- Location of Powersville, Missouri
- Coordinates: 40°32′58″N 93°18′01″W﻿ / ﻿40.54944°N 93.30028°W
- Country: United States
- State: Missouri
- County: Putnam

Area
- • Total: 0.57 sq mi (1.47 km^{2})
- • Land: 0.56 sq mi (1.46 km^{2})
- • Water: 0 sq mi (0.00 km^{2})
- Elevation: 1,014 ft (309 m)

Population (2020)
- • Total: 42
- • Density: 74.5/sq mi (28.75/km^{2})
- Time zone: UTC-6 (Central (CST))
- • Summer (DST): UTC-5 (CDT)
- ZIP code: 64672
- Area code: 660
- FIPS code: 29-59420
- GNIS feature ID: 2399015

= Powersville, Missouri =

Powersville is a village in northwest Putnam County, Missouri, United States. The population was 42 at the 2020 census.

==History==
Powersville was platted in 1887 when the railroad was extended to that point. The community was named after Israel Powers, the original owner of the town site. A post office has been in operation at Powersville since 1887.

==Geography==
Powersville is located in northwest Putnam County on Missouri Route E three miles west of Missouri Route 139. Lucerne is six miles to the south and the Missouri-Iowa border is two miles north. Medicine Creek flows past one mile to the west and the Chicago, Milwaukee, St. Paul and Pacific Railroad passes the west side of the location.

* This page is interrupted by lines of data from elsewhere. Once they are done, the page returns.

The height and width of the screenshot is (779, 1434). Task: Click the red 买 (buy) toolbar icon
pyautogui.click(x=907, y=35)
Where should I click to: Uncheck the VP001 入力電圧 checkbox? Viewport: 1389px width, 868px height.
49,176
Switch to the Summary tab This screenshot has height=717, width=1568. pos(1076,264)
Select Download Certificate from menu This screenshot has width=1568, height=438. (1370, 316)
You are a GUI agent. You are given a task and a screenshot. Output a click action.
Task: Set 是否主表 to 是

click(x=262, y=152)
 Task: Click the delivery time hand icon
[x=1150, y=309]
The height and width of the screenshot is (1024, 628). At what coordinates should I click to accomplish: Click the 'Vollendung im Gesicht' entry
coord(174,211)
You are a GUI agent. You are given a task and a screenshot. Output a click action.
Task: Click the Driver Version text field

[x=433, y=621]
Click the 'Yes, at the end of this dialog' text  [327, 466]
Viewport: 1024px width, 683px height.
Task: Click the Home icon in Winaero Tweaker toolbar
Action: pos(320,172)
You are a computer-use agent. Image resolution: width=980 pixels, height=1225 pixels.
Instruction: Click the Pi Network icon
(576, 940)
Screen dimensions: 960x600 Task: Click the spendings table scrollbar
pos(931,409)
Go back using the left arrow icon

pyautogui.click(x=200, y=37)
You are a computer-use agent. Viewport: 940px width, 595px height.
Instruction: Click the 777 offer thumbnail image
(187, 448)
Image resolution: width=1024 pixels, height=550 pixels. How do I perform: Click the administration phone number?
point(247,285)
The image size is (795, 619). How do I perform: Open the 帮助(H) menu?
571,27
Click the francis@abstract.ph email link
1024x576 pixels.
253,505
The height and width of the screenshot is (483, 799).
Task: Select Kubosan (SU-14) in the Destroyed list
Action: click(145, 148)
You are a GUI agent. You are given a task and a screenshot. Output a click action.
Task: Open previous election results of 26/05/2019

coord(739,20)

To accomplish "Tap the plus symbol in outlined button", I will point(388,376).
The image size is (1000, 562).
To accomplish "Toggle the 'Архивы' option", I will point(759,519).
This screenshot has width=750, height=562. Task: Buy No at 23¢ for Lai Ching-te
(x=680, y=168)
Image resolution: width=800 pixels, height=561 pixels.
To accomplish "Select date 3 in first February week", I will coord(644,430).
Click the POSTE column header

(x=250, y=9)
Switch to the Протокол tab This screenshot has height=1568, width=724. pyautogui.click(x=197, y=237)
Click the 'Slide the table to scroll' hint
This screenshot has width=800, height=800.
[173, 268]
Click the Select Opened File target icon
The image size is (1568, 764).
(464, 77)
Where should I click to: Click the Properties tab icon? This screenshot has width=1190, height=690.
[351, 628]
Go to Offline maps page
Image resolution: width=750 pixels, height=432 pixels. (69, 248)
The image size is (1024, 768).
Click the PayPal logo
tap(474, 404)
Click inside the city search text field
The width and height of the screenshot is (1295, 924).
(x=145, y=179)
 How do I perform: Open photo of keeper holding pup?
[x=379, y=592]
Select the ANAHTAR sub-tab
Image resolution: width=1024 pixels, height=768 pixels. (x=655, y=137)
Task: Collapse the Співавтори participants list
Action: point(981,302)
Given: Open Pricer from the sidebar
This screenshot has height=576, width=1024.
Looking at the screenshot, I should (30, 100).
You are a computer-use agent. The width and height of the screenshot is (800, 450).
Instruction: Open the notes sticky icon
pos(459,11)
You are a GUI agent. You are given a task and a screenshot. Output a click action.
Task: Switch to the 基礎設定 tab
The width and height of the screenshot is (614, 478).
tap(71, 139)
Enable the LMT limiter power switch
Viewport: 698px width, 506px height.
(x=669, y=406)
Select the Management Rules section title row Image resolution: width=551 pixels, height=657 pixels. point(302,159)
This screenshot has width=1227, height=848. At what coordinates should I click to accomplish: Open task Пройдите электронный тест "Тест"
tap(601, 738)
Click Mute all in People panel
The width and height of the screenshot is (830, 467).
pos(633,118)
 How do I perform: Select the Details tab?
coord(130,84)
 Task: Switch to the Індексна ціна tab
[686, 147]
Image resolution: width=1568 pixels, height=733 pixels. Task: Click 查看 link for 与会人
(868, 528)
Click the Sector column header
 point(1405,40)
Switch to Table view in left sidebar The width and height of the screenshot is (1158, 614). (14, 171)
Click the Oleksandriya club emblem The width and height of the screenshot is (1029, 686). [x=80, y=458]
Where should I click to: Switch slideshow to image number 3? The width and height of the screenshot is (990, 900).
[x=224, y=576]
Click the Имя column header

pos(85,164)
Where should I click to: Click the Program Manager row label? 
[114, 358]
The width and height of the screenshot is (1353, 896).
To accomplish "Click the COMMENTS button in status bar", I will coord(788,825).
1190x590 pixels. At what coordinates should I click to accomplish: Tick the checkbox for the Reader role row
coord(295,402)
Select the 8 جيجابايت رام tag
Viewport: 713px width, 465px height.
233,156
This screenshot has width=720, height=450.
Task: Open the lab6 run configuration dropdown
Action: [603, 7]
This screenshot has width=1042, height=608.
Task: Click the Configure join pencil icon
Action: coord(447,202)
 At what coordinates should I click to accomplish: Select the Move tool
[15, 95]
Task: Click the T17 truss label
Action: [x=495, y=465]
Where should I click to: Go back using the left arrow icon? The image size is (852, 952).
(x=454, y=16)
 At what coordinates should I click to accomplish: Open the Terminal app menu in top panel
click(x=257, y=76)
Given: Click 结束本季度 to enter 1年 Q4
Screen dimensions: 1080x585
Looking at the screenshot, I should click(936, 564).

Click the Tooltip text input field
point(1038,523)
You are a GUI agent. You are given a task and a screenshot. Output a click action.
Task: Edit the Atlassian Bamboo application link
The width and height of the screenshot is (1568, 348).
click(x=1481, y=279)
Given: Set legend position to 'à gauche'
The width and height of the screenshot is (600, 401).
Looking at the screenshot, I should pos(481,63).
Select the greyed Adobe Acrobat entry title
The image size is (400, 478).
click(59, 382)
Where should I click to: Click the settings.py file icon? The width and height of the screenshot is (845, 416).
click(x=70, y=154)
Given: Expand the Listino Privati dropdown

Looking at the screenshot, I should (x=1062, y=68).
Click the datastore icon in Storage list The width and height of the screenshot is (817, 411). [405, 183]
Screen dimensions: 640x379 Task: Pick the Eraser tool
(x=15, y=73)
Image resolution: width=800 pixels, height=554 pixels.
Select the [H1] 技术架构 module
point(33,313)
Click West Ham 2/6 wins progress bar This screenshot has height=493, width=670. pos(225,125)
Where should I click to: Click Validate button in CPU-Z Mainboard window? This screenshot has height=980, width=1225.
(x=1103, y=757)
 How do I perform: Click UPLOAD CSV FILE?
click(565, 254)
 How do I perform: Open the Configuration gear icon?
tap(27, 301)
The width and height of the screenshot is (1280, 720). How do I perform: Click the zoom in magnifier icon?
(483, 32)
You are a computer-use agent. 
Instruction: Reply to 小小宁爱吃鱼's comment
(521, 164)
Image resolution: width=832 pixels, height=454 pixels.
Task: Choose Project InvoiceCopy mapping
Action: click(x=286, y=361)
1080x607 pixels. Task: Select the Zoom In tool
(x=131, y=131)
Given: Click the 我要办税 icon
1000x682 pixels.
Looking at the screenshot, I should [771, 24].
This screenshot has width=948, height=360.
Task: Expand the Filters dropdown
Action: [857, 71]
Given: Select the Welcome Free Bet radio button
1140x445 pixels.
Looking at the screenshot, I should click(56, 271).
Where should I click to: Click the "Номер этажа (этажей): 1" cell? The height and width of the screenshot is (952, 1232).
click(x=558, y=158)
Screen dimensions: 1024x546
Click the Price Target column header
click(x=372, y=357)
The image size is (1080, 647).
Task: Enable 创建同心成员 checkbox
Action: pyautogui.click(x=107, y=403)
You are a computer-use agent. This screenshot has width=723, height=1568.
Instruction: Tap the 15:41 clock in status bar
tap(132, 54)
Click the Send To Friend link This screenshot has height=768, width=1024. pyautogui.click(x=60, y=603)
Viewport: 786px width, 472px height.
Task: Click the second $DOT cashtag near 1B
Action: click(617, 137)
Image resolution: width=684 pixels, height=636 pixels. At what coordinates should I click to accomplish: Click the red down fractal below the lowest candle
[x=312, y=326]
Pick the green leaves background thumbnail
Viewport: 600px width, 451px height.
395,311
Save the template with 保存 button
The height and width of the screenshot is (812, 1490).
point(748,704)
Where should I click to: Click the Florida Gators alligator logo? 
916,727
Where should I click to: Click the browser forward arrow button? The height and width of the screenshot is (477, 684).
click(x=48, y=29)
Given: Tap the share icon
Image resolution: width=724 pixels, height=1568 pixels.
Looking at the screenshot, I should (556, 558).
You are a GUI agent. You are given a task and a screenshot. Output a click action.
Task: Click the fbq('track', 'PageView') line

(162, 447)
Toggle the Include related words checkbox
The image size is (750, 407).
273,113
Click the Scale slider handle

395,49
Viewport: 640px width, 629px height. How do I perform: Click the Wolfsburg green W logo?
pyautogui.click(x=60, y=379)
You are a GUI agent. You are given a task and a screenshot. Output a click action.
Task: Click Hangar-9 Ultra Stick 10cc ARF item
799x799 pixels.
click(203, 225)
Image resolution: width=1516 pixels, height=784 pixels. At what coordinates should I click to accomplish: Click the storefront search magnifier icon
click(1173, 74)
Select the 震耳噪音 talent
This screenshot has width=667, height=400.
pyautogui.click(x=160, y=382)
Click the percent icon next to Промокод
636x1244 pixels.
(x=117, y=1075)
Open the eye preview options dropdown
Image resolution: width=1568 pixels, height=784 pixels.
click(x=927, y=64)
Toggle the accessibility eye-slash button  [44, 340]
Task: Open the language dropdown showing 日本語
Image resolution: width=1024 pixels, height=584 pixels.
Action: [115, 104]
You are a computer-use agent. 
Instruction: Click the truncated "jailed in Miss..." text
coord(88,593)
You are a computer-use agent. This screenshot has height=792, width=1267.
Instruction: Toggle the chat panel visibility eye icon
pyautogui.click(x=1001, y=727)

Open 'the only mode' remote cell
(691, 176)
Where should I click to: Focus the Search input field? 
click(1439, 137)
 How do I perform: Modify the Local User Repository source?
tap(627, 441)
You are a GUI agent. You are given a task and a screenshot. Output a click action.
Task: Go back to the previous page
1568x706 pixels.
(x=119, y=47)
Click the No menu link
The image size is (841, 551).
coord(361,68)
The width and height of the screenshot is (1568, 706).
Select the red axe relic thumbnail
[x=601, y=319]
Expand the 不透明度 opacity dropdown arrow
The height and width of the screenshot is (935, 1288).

According to the United States Census Bureau, the village has a total area of 0.56 sqmi, all land.

==Demographics==

Historical population
| Census | Pop. | Note | %± |
| 1920 | 356 |  | — |
| 1930 | 285 |  | −19.9% |
| 1940 | 294 |  | 3.2% |
| 1950 | 227 |  | −22.8% |
| 1960 | 189 |  | −16.7% |
| 1970 | 125 |  | −33.9% |
| 1980 | 116 |  | −7.2% |
| 1990 | 38 |  | −67.2% |
| 2000 | 86 |  | 126.3% |
| 2010 | 60 |  | −30.2% |
| 2020 | 42 |  | −30.0% |
U.S. Decennial Census

===2010 census===
As of the census of 2010, there were 60 people, 33 households, and 19 families living in the village. The population density was 107.1 PD/sqmi. There were 53 housing units at an average density of 94.6 /sqmi. The racial makeup of the village was 98.3% White and 1.7% from two or more races.

There were 33 households, of which 18.2% had children under the age of 18 living with them, 45.5% were married couples living together, 6.1% had a female householder with no husband present, 6.1% had a male householder with no wife present, and 42.4% were non-families. 42.4% of all households were made up of individuals, and 33.3% had someone living alone who was 65 years of age or older. The average household size was 1.82 and the average family size was 2.37.

The median age in the village was 61.5 years. 13.3% of residents were under the age of 18; 1.6% were between the ages of 18 and 24; 6.7% were from 25 to 44; 36.6% were from 45 to 64; and 41.7% were 65 years of age or older. The gender makeup of the village was 50.0% male and 50.0% female.

===2000 census===
As of the census of 2000, there were 86 people, 41 households, and 27 families living in the city. The population density was 153.3 PD/sqmi. There were 52 housing units at an average density of 92.7 /sqmi. The racial makeup of the city was 100.00% White.

There were 41 households, out of which 26.8% had children under the age of 18 living with them, 53.7% were married couples living together, 4.9% had a female householder with no husband present, and 34.1% were non-families. 34.1% of all households were made up of individuals, and 22.0% had someone living alone who was 65 years of age or older. The average household size was 2.10 and the average family size was 2.56.

In the city the population was spread out, with 23.3% under the age of 18, 2.3% from 18 to 24, 29.1% from 25 to 44, 25.6% from 45 to 64, and 19.8% who were 65 years of age or older. The median age was 39 years. For every 100 females there were 79.2 males. For every 100 females age 18 and over, there were 94.1 males.

The median income for a household in the city was $25,750, and the median income for a family was $28,958. Males had a median income of $29,375 versus $7,500 for females. The per capita income for the village was $13,795. There were no families and 6.8% of the population living below the poverty line, including no under eighteens and 22.2% of those over 64.

==Education==
It is in the Putnam County R-I School District.